*SET PROBLEM*: Could you reproduce every one of the following records word for word, keeping each line unchanged?

Element and text location data:
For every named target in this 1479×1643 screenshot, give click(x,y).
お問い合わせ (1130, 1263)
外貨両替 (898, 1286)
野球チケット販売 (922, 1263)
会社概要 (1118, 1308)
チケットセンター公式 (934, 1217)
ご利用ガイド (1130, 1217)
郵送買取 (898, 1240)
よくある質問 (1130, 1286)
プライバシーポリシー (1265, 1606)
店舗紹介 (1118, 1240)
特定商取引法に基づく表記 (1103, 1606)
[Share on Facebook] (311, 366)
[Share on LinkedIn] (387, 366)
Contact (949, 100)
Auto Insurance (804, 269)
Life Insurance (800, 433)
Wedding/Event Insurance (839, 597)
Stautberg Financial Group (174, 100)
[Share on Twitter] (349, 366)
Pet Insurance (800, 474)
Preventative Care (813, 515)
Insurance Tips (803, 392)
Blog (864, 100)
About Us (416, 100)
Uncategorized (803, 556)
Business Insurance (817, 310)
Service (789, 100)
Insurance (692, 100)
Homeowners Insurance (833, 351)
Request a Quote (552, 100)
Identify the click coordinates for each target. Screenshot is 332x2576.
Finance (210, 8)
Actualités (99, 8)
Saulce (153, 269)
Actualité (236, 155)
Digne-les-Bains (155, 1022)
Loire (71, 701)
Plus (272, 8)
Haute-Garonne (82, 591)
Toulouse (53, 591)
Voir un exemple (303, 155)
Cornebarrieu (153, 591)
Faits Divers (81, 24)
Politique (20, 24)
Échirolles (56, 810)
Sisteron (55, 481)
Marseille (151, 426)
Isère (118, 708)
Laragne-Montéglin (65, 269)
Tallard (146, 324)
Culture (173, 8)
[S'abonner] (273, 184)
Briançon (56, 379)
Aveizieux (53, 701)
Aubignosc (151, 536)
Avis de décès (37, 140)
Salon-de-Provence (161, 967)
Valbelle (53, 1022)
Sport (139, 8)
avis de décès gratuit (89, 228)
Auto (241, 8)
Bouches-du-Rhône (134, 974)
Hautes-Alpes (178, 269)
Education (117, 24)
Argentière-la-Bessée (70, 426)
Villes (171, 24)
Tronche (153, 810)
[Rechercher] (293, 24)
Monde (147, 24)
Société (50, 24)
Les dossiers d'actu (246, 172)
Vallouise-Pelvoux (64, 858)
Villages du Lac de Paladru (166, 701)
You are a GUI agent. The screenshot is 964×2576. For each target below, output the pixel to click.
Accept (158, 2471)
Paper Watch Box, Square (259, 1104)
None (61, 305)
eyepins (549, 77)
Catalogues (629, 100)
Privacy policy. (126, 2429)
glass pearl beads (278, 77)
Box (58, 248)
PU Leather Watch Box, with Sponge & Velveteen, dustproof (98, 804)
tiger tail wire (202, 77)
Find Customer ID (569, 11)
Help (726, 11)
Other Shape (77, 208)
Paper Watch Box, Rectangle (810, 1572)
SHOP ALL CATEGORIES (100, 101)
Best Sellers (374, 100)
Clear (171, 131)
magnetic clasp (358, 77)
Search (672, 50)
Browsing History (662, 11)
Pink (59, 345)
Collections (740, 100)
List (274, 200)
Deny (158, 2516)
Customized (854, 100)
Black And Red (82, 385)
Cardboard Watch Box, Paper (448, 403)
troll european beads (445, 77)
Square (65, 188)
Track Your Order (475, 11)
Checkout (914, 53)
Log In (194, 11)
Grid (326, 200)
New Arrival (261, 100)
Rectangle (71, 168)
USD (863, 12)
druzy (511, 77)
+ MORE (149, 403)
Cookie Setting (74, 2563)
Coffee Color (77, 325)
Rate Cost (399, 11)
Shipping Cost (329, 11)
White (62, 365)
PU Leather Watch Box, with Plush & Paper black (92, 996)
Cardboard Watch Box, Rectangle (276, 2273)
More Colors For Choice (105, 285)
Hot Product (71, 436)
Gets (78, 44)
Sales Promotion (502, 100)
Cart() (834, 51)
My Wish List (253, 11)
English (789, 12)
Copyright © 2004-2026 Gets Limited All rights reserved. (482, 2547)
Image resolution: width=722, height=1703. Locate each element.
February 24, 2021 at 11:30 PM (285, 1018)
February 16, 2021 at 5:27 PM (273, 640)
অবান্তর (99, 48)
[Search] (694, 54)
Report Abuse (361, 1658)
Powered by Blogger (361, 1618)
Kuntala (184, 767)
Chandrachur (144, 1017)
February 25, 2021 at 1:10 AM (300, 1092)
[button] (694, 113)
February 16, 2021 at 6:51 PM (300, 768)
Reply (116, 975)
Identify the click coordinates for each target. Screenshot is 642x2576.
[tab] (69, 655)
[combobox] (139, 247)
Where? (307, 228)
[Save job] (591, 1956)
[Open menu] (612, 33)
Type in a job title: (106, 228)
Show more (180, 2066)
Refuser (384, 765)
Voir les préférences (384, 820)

*OUTPUT OF THE TASK*:
For every named target in this 1479×1643 screenshot, give click(x,y).
お問い合わせ (1130, 1263)
外貨両替 (898, 1286)
野球チケット販売 (922, 1263)
会社概要 (1118, 1308)
チケットセンター公式 (934, 1217)
ご利用ガイド (1130, 1217)
郵送買取 (898, 1240)
よくある質問 (1130, 1286)
プライバシーポリシー (1265, 1606)
店舗紹介 (1118, 1240)
特定商取引法に基づく表記 (1103, 1606)
[Share on Facebook] (311, 366)
[Share on LinkedIn] (387, 366)
Contact (949, 100)
Auto Insurance (804, 269)
Life Insurance (800, 433)
Wedding/Event Insurance (839, 597)
Stautberg Financial Group (174, 100)
[Share on Twitter] (349, 366)
Pet Insurance (800, 474)
Preventative Care (813, 515)
Insurance Tips (803, 392)
Blog (864, 100)
About Us (416, 100)
Uncategorized (803, 556)
Business Insurance (817, 310)
Service (789, 100)
Insurance (692, 100)
Homeowners Insurance (833, 351)
Request a Quote (552, 100)
Identify the click coordinates for each target. Screenshot is 332x2576.
Finance (210, 8)
Actualités (99, 8)
Saulce (153, 269)
Actualité (236, 155)
Digne-les-Bains (155, 1022)
Loire (71, 701)
Plus (272, 8)
Haute-Garonne (82, 591)
Toulouse (53, 591)
Voir un exemple (303, 155)
Cornebarrieu (153, 591)
Faits Divers (81, 24)
Politique (20, 24)
Échirolles (56, 810)
Sisteron (55, 481)
Marseille (151, 426)
Isère (118, 708)
Laragne-Montéglin (65, 269)
Tallard (146, 324)
Culture (173, 8)
[S'abonner] (273, 184)
Briançon (56, 379)
Aveizieux (53, 701)
Aubignosc (151, 536)
Avis de décès (37, 140)
Salon-de-Provence (161, 967)
Valbelle (53, 1022)
Sport (139, 8)
avis de décès gratuit (89, 228)
Auto (241, 8)
Bouches-du-Rhône (134, 974)
Hautes-Alpes (178, 269)
Education (117, 24)
Argentière-la-Bessée (70, 426)
Villes (171, 24)
Tronche (153, 810)
[Rechercher] (293, 24)
Monde (147, 24)
Société (50, 24)
Les dossiers d'actu (246, 172)
Vallouise-Pelvoux (64, 858)
Villages du Lac de Paladru (166, 701)
You are a GUI agent. The screenshot is 964×2576. For each target below, output the pixel to click.
Accept (158, 2471)
Paper Watch Box, Square (259, 1104)
None (61, 305)
eyepins (549, 77)
Catalogues (629, 100)
Privacy policy. (126, 2429)
glass pearl beads (278, 77)
Box (58, 248)
PU Leather Watch Box, with Sponge & Velveteen, dustproof (98, 804)
tiger tail wire (202, 77)
Find Customer ID (569, 11)
Help (726, 11)
Other Shape (77, 208)
Paper Watch Box, Rectangle (810, 1572)
SHOP ALL CATEGORIES (100, 101)
Best Sellers (374, 100)
Clear (171, 131)
magnetic clasp (358, 77)
Search (672, 50)
Browsing History (662, 11)
Pink (59, 345)
Collections (740, 100)
List (274, 200)
Deny (158, 2516)
Customized (854, 100)
Black And Red (82, 385)
Cardboard Watch Box, Paper (448, 403)
troll european beads (445, 77)
Square (65, 188)
Track Your Order (475, 11)
Checkout (914, 53)
Log In (194, 11)
Grid (326, 200)
New Arrival (261, 100)
Rectangle (71, 168)
USD (863, 12)
druzy (511, 77)
+ MORE (149, 403)
Cookie Setting (74, 2563)
Coffee Color (77, 325)
Rate Cost (399, 11)
Shipping Cost (329, 11)
White (62, 365)
PU Leather Watch Box, with Plush & Paper black (92, 996)
Cardboard Watch Box, Rectangle (276, 2273)
More Colors For Choice (105, 285)
Hot Product (71, 436)
Gets (78, 44)
Sales Promotion (502, 100)
Cart() (834, 51)
My Wish List (253, 11)
English (789, 12)
Copyright © 2004-2026 Gets Limited All rights reserved. (482, 2547)
Image resolution: width=722, height=1703. Locate each element.
February 24, 2021 at 11:30 PM (285, 1018)
February 16, 2021 at 5:27 PM (273, 640)
অবান্তর (99, 48)
[Search] (694, 54)
Report Abuse (361, 1658)
Powered by Blogger (361, 1618)
Kuntala (184, 767)
Chandrachur (144, 1017)
February 25, 2021 at 1:10 AM (300, 1092)
[button] (694, 113)
February 16, 2021 at 6:51 PM (300, 768)
Reply (116, 975)
Identify the click coordinates for each target. Screenshot is 642x2576.
[tab] (69, 655)
[combobox] (139, 247)
Where? (307, 228)
[Save job] (591, 1956)
[Open menu] (612, 33)
Type in a job title: (106, 228)
Show more (180, 2066)
Refuser (384, 765)
Voir les préférences (384, 820)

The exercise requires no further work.